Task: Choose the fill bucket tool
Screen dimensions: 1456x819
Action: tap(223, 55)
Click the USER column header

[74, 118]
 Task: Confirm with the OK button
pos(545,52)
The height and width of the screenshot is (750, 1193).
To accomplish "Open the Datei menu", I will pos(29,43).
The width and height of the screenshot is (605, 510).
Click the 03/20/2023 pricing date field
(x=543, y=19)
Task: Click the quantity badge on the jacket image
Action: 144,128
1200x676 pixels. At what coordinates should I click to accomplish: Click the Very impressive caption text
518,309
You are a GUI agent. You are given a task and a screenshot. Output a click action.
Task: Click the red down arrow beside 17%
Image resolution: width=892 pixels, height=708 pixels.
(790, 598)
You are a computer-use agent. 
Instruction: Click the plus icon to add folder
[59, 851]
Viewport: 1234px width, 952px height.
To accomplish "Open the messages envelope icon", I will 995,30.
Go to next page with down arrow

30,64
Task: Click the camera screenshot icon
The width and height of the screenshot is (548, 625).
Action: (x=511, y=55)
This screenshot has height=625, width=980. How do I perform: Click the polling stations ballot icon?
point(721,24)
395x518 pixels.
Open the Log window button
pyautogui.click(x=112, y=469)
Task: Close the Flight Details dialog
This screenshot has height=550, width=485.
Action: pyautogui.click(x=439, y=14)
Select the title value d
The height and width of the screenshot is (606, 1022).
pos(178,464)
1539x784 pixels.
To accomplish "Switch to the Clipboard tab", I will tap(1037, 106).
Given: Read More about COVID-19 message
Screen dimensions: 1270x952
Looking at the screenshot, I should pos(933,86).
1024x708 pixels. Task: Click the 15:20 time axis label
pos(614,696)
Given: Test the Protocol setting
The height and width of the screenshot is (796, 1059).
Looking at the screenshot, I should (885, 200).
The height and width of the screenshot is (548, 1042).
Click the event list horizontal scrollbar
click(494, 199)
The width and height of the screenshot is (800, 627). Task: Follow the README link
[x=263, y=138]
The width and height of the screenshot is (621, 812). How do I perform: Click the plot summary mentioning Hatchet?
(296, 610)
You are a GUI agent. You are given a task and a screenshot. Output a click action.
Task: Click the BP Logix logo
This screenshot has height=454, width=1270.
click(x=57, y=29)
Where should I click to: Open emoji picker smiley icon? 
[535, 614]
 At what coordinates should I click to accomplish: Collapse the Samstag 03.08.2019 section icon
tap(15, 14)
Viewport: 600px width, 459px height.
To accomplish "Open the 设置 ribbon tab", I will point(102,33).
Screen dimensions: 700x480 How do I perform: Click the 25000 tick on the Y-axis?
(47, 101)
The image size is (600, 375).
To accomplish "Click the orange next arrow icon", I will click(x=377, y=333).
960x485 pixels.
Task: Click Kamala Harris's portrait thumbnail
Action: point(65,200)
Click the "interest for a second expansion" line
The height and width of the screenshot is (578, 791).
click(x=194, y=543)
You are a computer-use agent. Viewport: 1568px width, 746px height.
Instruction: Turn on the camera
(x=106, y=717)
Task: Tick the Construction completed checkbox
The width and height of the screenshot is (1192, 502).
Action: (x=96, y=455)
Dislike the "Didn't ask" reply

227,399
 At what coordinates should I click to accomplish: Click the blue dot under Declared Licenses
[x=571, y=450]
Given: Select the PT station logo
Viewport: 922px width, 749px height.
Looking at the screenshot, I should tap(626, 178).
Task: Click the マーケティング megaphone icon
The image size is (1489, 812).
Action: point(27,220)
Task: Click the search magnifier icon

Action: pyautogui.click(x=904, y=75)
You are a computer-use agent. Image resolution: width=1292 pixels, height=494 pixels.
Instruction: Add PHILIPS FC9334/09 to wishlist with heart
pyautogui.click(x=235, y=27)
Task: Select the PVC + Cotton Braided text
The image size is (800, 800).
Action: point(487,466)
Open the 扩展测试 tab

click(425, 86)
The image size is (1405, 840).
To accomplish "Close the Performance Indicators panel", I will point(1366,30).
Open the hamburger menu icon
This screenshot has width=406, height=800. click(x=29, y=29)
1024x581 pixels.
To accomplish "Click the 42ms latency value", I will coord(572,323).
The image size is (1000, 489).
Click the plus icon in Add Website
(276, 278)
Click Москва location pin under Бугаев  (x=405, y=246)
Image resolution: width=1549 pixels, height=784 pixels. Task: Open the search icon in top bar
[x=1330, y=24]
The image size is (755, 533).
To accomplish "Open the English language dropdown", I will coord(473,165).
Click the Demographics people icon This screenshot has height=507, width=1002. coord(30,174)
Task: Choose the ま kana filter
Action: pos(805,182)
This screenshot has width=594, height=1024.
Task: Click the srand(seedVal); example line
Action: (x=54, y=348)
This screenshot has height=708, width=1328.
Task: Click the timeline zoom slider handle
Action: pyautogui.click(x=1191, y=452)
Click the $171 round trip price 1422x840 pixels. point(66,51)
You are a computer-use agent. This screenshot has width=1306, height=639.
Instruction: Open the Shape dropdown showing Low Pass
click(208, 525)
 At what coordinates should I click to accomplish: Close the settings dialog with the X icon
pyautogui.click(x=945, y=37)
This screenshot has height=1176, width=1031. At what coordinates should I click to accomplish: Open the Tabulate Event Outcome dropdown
.....
> **Aim of the exercise**
Count how many lines above hold the word "computer", then reply with that number alone.

> **Answer for the task**
4